在宅・施設連携では、個人情報の共有や訪問業務の前提として、同意の整理が重要です。
同意で揉めやすい例
- 家族は同意したが、本人は納得していない
- 施設職員が「OKと言ってました」で進んでしまう
- 情報共有範囲(誰に何を伝えるか)が曖昧
現実的な対策
- 同意の範囲を“目的別”に整理(情報共有、訪問、連携先)
- 同意の取得者・日時・内容を記録
- 本人意思が確認しづらい場合の手順を決める(家族・後見等)
3. 指示:医師・施設・家族の「お願い」を混同しない
在宅は「お願い」が多いです。
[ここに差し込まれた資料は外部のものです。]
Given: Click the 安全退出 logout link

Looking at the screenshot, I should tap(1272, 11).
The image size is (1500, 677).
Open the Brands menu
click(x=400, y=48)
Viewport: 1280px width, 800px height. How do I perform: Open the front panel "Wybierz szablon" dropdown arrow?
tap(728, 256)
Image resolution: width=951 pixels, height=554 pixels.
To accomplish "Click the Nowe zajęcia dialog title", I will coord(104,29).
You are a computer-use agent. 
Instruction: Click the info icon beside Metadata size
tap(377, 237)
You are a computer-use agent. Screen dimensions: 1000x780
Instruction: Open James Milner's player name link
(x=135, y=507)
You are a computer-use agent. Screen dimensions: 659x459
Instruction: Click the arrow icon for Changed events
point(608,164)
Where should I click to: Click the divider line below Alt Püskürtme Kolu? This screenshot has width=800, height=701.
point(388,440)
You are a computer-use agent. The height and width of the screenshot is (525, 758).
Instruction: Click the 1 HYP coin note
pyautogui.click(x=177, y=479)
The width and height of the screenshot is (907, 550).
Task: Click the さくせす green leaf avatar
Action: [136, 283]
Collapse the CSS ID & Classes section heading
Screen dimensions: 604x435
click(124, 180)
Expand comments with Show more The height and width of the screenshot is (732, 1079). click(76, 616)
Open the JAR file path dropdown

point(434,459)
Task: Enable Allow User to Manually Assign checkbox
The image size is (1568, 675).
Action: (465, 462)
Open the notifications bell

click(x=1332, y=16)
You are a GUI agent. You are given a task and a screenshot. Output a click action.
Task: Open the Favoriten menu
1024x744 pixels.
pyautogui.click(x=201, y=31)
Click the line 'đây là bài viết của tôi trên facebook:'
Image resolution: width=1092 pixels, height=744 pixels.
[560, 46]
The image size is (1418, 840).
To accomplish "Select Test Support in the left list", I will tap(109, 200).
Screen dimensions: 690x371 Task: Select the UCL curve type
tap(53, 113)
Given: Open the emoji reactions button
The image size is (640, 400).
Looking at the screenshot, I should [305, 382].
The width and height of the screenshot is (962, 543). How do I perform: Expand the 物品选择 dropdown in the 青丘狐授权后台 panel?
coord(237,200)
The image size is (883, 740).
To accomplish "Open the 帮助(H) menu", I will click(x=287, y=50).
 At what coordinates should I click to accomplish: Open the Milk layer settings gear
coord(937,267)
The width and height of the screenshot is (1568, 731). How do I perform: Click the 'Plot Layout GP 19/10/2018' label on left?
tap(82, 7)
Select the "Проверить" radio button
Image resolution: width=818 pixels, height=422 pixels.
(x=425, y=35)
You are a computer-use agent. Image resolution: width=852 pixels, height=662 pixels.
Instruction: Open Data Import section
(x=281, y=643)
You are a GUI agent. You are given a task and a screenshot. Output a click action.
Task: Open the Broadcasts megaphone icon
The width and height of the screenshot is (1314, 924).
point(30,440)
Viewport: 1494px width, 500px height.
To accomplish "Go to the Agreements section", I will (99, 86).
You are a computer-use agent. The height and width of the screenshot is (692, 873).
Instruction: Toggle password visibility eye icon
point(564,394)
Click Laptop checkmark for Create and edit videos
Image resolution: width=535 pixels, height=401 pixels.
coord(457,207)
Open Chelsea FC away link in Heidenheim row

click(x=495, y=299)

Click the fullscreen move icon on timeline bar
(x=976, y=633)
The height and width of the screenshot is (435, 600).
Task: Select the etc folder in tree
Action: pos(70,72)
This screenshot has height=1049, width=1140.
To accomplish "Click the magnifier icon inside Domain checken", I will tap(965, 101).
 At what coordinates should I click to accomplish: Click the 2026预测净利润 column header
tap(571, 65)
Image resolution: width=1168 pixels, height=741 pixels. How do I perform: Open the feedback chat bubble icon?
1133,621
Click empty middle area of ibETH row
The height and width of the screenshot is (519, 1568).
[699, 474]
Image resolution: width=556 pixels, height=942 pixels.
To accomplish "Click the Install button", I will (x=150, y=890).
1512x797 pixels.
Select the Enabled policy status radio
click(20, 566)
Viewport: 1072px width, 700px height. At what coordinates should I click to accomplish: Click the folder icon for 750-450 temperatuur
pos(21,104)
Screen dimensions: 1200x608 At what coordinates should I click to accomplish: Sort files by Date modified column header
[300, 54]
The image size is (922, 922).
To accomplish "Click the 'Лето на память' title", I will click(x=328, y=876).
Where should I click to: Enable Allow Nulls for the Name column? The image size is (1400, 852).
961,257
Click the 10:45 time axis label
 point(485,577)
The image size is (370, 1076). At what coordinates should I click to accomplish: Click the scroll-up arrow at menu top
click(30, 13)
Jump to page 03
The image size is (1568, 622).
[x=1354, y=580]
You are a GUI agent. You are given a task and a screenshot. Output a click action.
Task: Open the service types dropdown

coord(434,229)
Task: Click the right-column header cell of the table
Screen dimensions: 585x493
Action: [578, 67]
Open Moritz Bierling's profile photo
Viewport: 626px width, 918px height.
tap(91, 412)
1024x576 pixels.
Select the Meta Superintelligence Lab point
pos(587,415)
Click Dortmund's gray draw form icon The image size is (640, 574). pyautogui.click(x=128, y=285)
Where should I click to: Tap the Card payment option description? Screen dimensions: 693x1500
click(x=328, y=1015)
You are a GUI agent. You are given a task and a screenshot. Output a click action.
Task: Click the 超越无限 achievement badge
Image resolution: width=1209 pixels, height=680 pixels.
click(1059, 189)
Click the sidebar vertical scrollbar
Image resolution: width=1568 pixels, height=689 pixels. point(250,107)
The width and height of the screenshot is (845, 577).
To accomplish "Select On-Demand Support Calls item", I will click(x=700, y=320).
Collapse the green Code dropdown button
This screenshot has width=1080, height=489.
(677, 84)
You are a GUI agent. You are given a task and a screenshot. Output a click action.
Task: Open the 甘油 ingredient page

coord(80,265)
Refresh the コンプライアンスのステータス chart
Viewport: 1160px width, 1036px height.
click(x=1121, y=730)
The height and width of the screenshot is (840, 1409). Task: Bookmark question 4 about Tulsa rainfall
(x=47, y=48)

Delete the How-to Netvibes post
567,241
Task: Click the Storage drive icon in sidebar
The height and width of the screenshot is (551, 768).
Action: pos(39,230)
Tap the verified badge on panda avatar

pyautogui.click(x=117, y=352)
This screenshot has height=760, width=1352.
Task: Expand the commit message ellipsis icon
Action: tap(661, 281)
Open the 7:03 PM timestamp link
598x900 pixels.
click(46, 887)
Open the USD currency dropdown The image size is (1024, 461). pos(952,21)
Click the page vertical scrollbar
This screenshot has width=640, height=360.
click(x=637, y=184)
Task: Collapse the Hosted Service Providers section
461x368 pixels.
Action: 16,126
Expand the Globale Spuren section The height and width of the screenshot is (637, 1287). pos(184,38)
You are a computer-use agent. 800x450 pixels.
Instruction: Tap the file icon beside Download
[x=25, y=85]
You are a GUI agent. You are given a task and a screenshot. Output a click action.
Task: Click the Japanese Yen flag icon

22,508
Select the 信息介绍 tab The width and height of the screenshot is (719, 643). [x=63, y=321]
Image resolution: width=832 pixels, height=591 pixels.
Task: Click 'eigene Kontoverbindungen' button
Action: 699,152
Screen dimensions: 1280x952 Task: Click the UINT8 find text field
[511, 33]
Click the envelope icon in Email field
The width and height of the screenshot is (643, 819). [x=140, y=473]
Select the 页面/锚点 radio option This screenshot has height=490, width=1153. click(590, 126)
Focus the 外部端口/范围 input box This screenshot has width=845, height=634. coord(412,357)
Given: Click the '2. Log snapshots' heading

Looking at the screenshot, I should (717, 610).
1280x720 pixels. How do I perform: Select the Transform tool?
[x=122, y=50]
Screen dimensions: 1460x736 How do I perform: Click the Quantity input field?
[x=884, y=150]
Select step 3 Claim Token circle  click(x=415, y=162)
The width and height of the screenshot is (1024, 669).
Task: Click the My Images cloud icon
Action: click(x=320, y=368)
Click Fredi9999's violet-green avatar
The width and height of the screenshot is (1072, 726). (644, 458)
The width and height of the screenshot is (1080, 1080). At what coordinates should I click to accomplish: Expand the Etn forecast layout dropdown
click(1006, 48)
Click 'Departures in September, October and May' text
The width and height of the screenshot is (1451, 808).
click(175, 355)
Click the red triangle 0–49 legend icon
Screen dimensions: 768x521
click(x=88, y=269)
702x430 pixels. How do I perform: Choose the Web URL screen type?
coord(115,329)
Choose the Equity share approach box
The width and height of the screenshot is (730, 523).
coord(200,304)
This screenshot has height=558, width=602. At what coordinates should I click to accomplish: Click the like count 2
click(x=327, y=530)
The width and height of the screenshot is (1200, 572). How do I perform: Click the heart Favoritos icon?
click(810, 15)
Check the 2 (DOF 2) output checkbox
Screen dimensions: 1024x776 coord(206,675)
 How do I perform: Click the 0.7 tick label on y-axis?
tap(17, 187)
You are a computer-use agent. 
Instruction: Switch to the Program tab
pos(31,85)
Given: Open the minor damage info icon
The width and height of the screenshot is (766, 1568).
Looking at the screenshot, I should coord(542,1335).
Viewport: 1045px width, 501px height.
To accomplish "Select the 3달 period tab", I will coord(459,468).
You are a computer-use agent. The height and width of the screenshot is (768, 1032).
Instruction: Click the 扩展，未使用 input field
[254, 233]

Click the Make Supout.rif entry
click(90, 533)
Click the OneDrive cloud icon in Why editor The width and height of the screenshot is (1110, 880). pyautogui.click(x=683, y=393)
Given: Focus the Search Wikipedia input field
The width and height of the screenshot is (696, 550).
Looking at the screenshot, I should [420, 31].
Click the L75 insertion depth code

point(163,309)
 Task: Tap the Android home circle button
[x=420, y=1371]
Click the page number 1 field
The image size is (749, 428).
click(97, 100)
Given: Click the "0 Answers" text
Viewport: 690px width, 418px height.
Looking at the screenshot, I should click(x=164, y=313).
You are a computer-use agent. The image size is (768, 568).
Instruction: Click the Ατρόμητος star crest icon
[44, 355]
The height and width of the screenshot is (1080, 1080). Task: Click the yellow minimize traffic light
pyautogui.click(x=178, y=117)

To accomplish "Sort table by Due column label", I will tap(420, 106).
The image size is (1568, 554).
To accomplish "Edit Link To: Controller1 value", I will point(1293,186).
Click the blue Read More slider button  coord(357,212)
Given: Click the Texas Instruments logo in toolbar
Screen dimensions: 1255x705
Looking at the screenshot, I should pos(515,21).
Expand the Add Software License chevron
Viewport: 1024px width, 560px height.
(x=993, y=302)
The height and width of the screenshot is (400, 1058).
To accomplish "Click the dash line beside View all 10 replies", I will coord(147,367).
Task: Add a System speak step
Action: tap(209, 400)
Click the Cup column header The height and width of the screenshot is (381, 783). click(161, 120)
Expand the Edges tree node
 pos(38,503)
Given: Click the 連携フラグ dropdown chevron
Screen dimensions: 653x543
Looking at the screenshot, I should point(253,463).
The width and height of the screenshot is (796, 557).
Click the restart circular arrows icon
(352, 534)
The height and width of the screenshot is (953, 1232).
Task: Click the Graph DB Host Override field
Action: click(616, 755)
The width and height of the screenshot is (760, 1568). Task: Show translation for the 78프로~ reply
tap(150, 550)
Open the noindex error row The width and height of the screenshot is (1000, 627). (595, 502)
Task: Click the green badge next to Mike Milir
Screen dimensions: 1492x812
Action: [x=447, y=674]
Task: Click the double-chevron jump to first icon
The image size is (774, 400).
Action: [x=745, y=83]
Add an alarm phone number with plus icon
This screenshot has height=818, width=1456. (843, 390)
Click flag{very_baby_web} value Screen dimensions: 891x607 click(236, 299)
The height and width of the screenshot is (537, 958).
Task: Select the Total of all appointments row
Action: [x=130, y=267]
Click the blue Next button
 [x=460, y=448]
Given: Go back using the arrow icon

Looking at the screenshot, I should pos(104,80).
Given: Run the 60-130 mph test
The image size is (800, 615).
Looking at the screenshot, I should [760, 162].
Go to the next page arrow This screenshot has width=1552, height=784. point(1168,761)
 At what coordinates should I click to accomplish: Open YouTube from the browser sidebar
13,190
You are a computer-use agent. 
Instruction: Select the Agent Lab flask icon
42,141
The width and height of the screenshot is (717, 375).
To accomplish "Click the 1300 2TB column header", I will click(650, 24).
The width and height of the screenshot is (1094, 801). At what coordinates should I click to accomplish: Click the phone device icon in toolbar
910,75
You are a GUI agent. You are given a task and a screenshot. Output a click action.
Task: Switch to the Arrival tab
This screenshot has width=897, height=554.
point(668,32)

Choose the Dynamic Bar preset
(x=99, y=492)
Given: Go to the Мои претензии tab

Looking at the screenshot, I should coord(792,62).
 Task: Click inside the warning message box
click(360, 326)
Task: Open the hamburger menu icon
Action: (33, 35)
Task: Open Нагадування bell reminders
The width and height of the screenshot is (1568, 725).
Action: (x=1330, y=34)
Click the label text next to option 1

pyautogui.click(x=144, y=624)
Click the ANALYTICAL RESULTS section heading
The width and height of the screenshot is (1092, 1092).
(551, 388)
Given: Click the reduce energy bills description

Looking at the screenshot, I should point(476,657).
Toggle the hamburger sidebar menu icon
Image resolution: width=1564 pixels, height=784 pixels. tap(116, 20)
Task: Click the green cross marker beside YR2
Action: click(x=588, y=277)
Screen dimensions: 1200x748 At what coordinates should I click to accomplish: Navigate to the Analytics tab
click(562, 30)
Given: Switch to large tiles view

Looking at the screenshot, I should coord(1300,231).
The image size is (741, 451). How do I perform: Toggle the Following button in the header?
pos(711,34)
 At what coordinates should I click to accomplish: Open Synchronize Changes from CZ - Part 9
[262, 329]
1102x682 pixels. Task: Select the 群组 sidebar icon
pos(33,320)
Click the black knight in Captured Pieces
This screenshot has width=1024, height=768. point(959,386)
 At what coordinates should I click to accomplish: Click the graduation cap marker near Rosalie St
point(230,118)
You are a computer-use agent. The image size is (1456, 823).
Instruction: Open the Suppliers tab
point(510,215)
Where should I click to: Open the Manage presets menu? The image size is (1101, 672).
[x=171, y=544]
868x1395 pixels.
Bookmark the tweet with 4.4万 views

お願いをそのまま業務にすると、責任が曖昧になります。
揉めやすい指示の例
- 服薬調整の判断を薬局に丸投げされる
- 残薬処理・破棄の判断が曖昧
- 緊急時の対応(休日・夜間)を誰が担うか不明
対策:役割分担を文書化
- 薬局の業務範囲(できること・できないこと)を明確化
- 医師判断が必要な事項は“確認ルール”を決める
- 緊急連絡ルート(誰に、何を、どの順で)を固定
4. 記録:在宅は「記録が薄い」と事故る
在宅・施設対応は、後から説明が必要になる場面が多いです。記録がないと、善意でやったことが裏目に出ます。
最低限残すべき記録
- 訪問日時・対応者
- 服薬状況(残薬、飲み忘れ、体調変化)
- 連携内容(誰と何を共有したか)
- 医師への照会・回答内容
- トラブル・ヒヤリハット(再発防止の材料)
5. 責任分担:事故が起きた時の“決め事”が必要
誤配送、保管ミス、服薬ミス、紛失、クレームなど、事故は起きます。大事なのは「起きない」より「起きた時に揉めない」こと。
連携契約・委託契約で押さえるべき点
- 事故時の報告フロー(一次対応者、連絡先)
- 費用負担の原則(誰が何を負担するか)
- 個人情報事故時の協力義務(ログ提出、調査)
- 再発防止の実施者(教育、運用変更)
まとめ:在宅は「同意・指示・記録・責任分担」を先に固める
在宅・施設対応のトラブルは、現場の曖昧さから生まれます。入口の同意、動き方の指示、証拠になる記録、事故時の責任分担。この4点を最初に整えると、在宅は伸ばしやすくなります。